There should also be some thinking about the inevitability of processes
that create broken links and the need for some re-engineering to reduce
the effects of those processes.

Right now, one of the great features of WWW is that a single copy of a
document is available to readers all over the world. This is both a
feature and a bug. The feature aspects are obvious. The bug aspects
derive from the single point of failure that results. So long as WWW
publishing is based upon authors providing acess to a single copy of a
document, WWW publishing will remain the electronic equivalent of "copies
of the manuscript are available from the author upon request."

Let's consider some numbers:

Let N = the total number of WWW documents on the planet
M = mean time between failure, in days (i.e., M = the number
of days that the average WWW document remains accessible at
the same URL)
L = the average number of links pointing to a typical document

Then, on a typical day, the number of links that worked yesterday but that
don't today is given by N*(1-M)*L. Put in some reasonable estimates for
the future, such as:

N = 100,000,000
M = 1,000
L = 100

and the whole web experiences 10,000,000 new broken links every day. And
these breaks are due only to the actual movement or loss of html docs on
their servers. Typos as URLs propagate are ignored.

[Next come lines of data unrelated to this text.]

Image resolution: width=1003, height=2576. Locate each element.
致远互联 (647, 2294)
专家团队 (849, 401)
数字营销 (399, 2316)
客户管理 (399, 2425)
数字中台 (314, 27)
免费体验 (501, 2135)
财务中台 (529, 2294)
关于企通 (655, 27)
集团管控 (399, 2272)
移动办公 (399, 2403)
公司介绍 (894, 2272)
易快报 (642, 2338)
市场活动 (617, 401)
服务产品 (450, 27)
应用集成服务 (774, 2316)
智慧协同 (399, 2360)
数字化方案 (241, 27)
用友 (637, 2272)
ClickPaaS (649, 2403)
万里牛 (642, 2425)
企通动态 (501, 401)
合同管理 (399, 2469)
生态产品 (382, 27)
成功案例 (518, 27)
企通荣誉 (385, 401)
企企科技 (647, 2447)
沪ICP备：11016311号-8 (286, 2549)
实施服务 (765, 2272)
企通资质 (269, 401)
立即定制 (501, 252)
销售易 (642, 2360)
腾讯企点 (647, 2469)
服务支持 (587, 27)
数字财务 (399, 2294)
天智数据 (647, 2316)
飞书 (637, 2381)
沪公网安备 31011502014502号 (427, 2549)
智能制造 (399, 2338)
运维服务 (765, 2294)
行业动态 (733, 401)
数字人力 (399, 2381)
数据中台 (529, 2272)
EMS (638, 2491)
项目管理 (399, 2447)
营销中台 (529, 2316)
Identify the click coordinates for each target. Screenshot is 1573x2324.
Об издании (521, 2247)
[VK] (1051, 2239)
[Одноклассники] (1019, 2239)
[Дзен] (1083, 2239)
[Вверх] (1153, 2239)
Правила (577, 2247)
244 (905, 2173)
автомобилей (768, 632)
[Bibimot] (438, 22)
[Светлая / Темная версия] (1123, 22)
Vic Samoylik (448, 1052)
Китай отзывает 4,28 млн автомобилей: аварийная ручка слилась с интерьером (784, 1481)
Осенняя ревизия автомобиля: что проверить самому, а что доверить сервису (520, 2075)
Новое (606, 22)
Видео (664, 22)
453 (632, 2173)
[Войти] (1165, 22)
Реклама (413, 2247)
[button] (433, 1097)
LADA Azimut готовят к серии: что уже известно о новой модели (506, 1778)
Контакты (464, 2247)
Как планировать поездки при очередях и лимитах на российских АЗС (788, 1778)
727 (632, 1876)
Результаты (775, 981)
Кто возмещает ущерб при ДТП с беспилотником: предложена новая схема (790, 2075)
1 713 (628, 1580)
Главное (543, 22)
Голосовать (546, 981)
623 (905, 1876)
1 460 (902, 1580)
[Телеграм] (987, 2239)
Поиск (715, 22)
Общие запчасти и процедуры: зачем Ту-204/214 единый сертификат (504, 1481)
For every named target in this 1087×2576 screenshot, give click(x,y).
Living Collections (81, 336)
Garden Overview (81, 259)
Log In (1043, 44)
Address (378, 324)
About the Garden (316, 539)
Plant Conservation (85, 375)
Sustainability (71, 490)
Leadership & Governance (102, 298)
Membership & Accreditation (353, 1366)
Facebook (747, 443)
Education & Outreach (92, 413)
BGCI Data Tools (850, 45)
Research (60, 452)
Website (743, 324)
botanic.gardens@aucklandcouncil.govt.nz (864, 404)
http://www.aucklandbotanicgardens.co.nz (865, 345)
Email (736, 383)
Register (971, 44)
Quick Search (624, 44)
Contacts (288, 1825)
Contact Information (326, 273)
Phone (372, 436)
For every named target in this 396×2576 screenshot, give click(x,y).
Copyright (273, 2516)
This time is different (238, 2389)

What's the point? The point is that as WWW matures, we are likely to see
the emergence of "publishers" and "libraries" who provide the electronic
equivalent of some of the functionality provided by paper publishers and
libraries: stability of access. As we endorse the power of electronic
publishing over paper publishing, let us not forget that there is a lot of
important functionality, not necessarily related to the use of paper,
embedded in the traditional publishing process.

To obtain access to a copy of a published paper book, I contact new and
used bookstores and libraries. If the book was published fairly recently
by a fairly large publisher, I can probably get access within a reasonable
amount of time. The reference "Books in Print" is consulted to see if the
book is available from a publisher. If not, the local library or inter-
library loan can be used.

Although these processes are currently related to paper publishing, they
are not absolutely wedded to the use of paper. Instead, they represent
several layers of services and meta-services that assist readers access
publications. This entire layer of infrastructure is almost wholly
lacking in the current Web world. The "middlemen" in paper publishing do
not merely skim money while delaying the communication process. Instead,
many provide truly important services.

Some interesting technical challenges lie first in figuring out which of
those services need replicating (and improving) in the world of electronic
publishing, and then in implementing the solutions.